━━━ PROVIDED RECORDS ━━━

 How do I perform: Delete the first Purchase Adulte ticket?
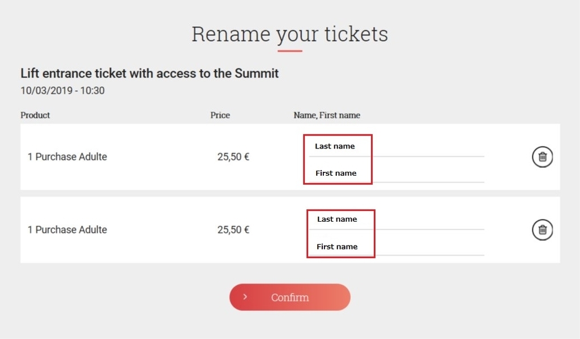tap(542, 157)
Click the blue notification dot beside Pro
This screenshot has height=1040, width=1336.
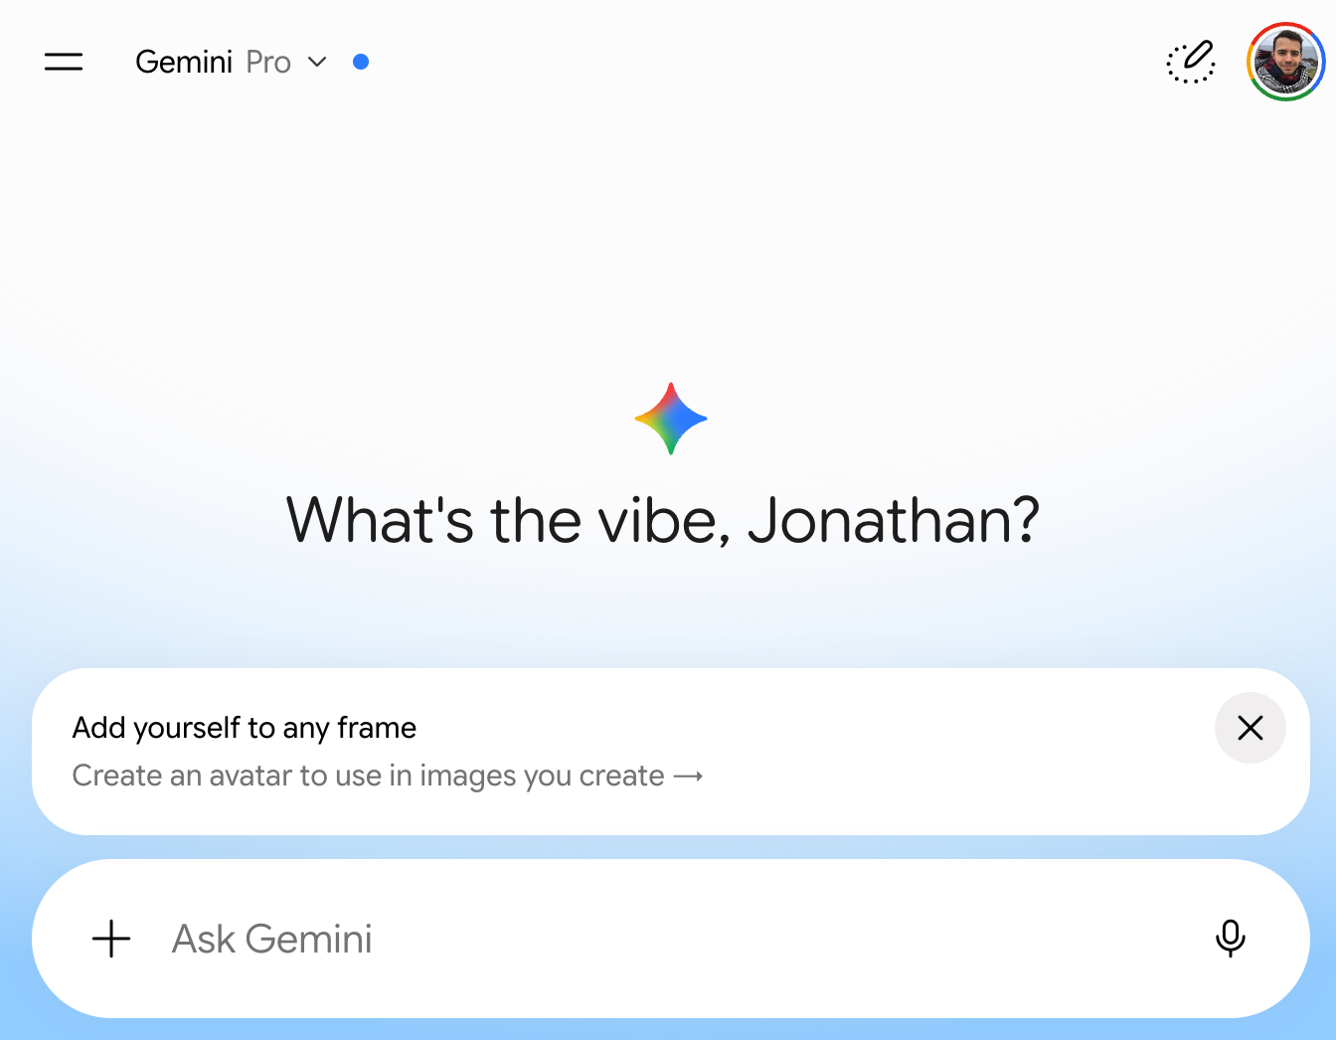[361, 62]
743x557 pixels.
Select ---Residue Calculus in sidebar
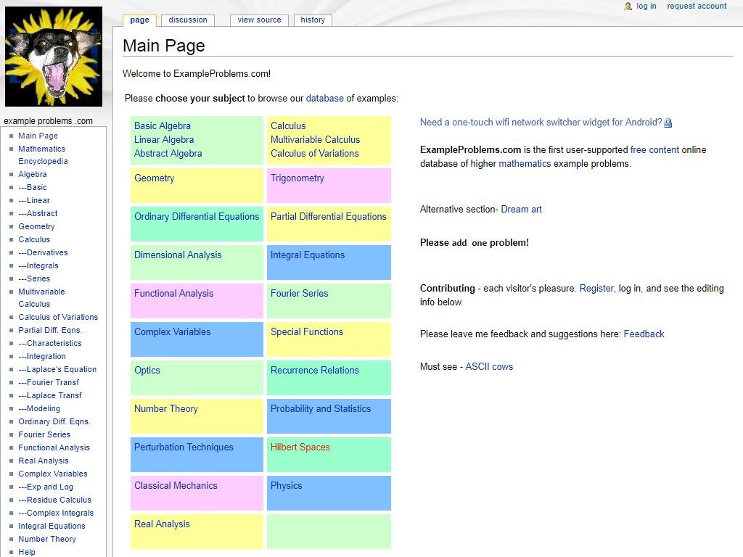click(55, 500)
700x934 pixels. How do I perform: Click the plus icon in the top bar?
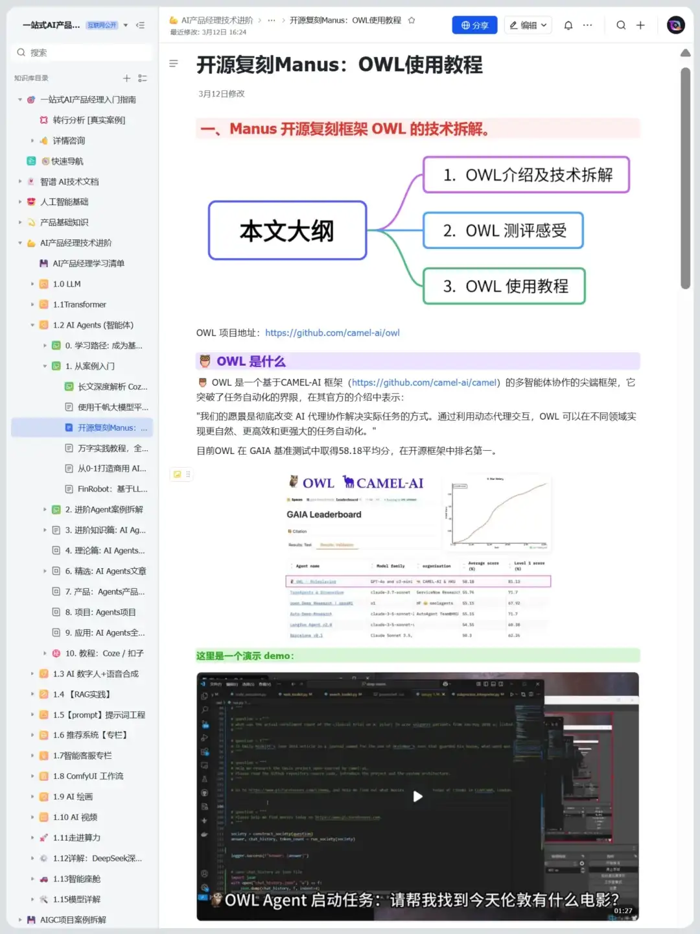pos(640,25)
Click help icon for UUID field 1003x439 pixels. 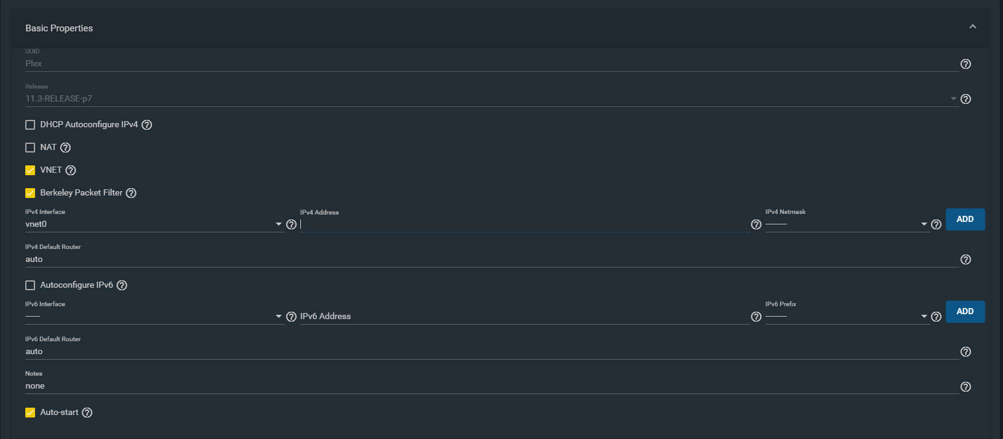965,64
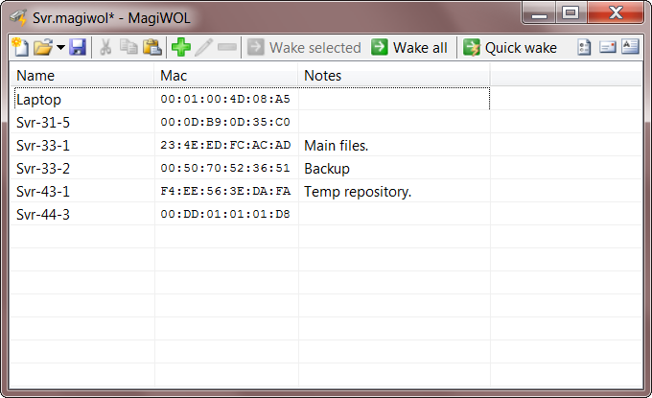This screenshot has width=652, height=398.
Task: Click the Notes column header
Action: coord(393,75)
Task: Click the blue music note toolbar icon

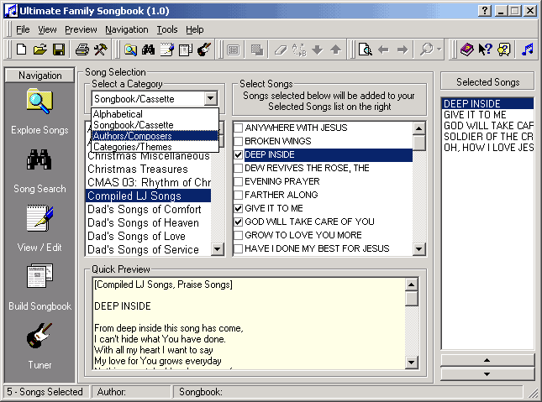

━━━

Pull every line containing "blue" from the data.

ANSWER TO THIS PROBLEM:
Click the blue notification dot beside Pro
Task: Click the blue music note toolbar icon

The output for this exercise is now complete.